Back in those days, Ohioans might well have claimed that they produced more steel than Pittsburgh (thanks to Cleveland and Youngstown), more cars than Detroit (Lordstown, Toledo, Defiance, Warren, Twinsburg and many more), and more tires than anyone else (Akron). Cleveland was home to two dozen Fortune 500 companies. With regard to technology — never mind the Wright Brothers (Dayton) — in the newly-minted Space Age, we had John Glenn (New Concord) who was the first American to orbit the earth and Neil Armstrong (Wapakoneta) who had just made the first footprints on the Moon.
Prosperity was everywhere, and the state shared its largesse, pouring money into new community colleges and medical schools, and “Cadillac” quality social services. Meanwhile, “Rhodes raiders” (the state’s economic development department) were encouraging other businesses to move to what, we then argued, was then called “the best location in the nation.”

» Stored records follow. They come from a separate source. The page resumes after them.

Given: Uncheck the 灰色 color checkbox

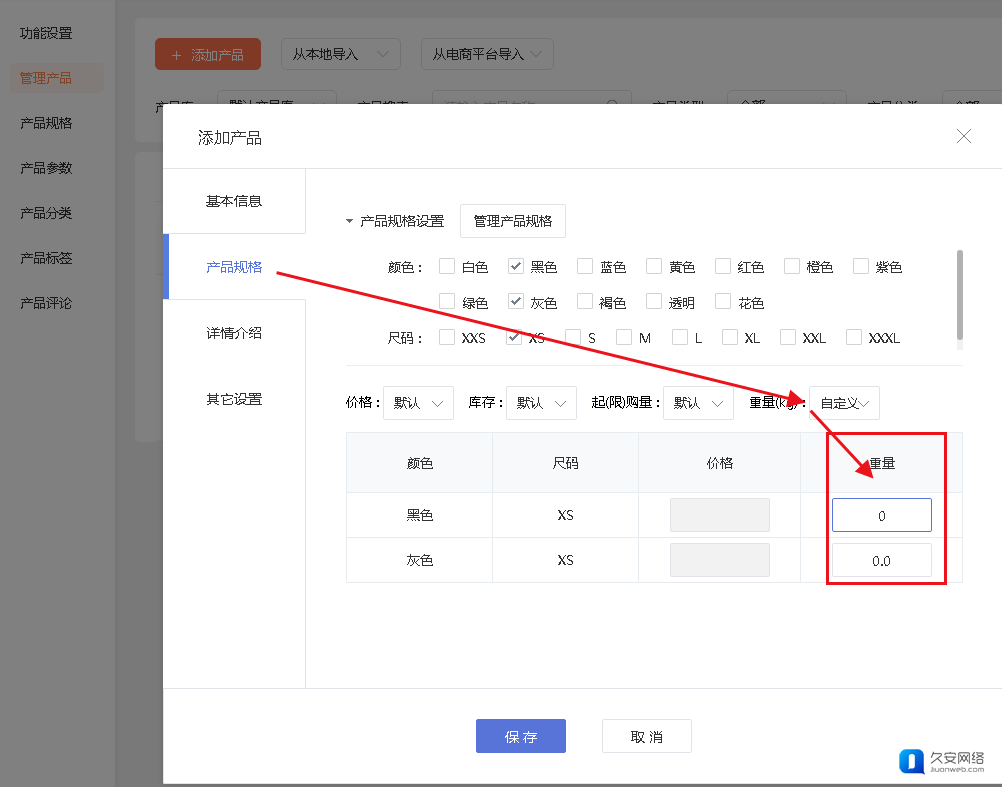Looking at the screenshot, I should click(x=516, y=302).
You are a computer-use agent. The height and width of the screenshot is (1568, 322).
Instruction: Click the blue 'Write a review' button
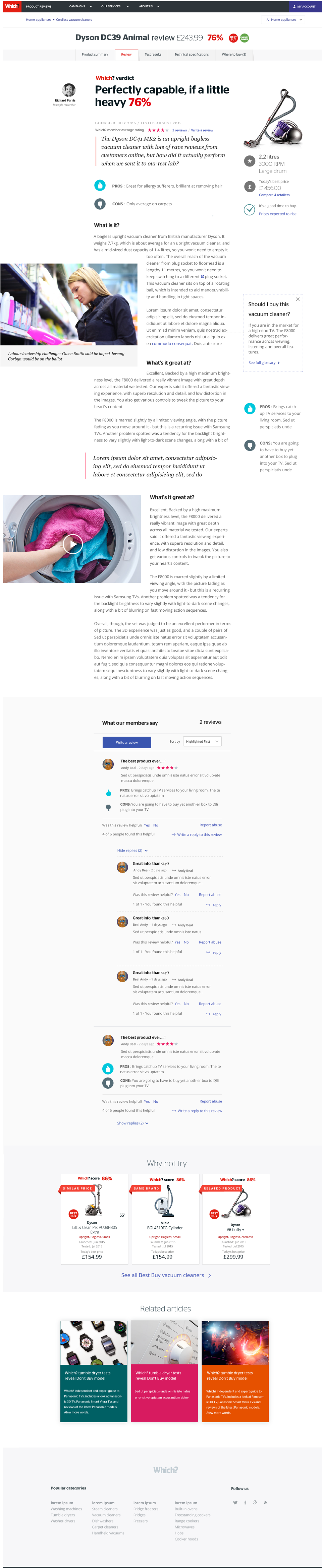pos(127,742)
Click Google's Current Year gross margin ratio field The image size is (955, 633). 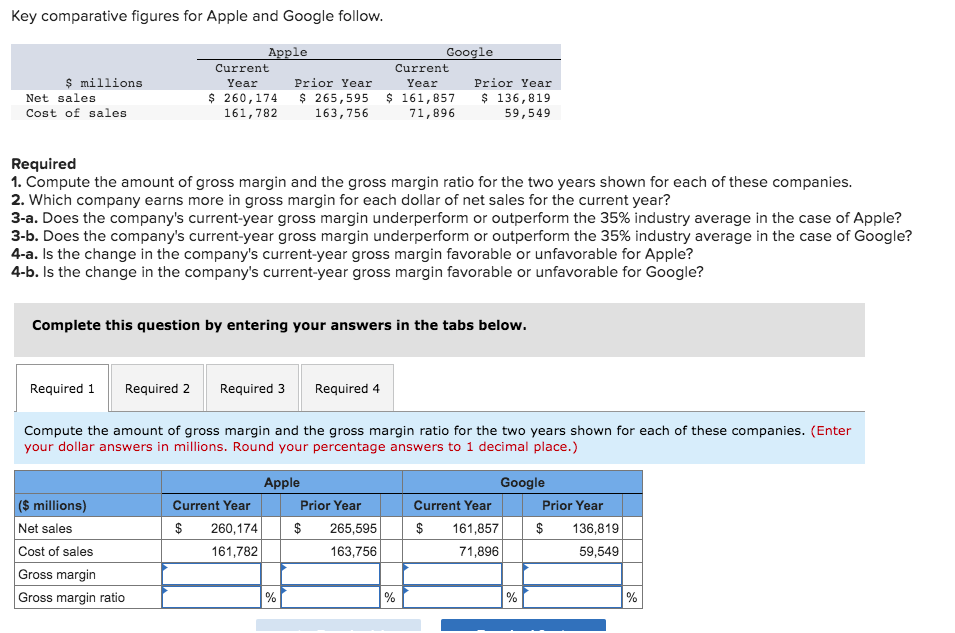coord(452,597)
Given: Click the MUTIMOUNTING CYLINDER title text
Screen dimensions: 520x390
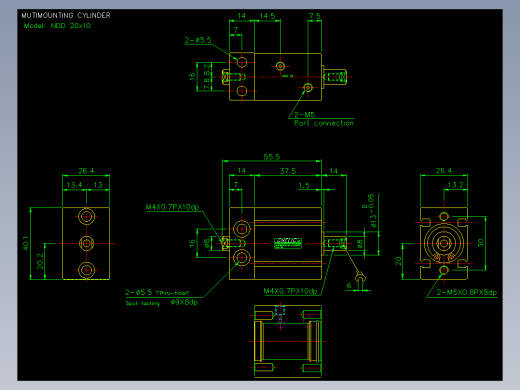Looking at the screenshot, I should 66,15.
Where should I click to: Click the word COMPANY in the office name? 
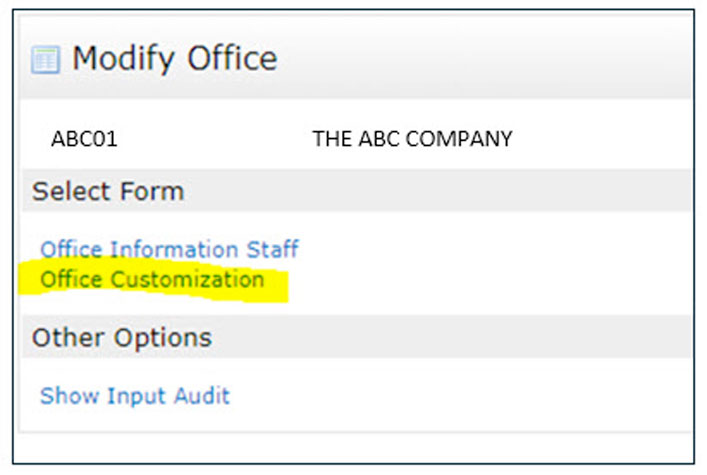463,139
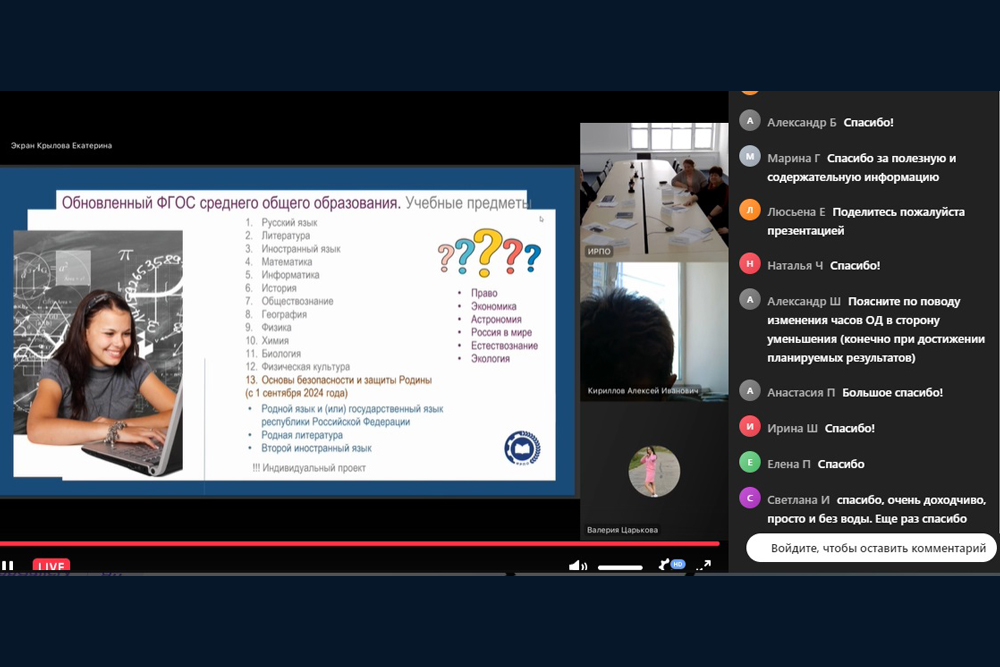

And then, it seemed, a century of good fortune for the state began to unwind. In June 1969, Cleveland’s Cuyahoga River caught on fire, playing to national news coverage. What was hailed as the best team ever, the #1 1969 Buckeyes were shocked by Michigan in November. And, on May 3, 1970, an enraged Governor Rhodes condemned the protesters at Kent State University and sent in the National Guard, setting the stage—and the moral tone—for the shootings that took place the next day. Succeeding years saw the departure of many of those Fortune 500 companies from Cleveland, the shuttering and sell-off of all but one of the region’s steel mills, enormous job losses in the auto industry, and the relocation of much of Akron’s tire manufacturing to non-union plants in the South.
As a grew up, I remember the surprise and disappointment reflected by many Ohioans at their shocking changes of fortune as employers, jobs, and hopes disappeared and our state’s status went from that of powerhouse and “best location in the nation” to “Rust Belt.” Many workers, used to the security of a good job, suffered painfully through the late 70s and 80s. Classmates and friends struggled to explain the sudden changes in their family’s fortunes. The scars of this and decades of subsequent restructuring still remain in the shells of vacant industrial and business properties throughout the region.
I’ve thought of my state’s proud history in recent days as our General Assembly considered the state’s latest biennial budget. In yesterday’s vote, Ohio’s legislators — secure in their own generous, state-funded health benefits — rejected the Medicaid Expansion. The only cogent argument against the Expansion was that the federal government might renege on its pledge to provide nearly all the funding. An apparent fix, an amendment that would cancel Expansion benefits to Ohioans in the event of a federal default, was never brought to a vote.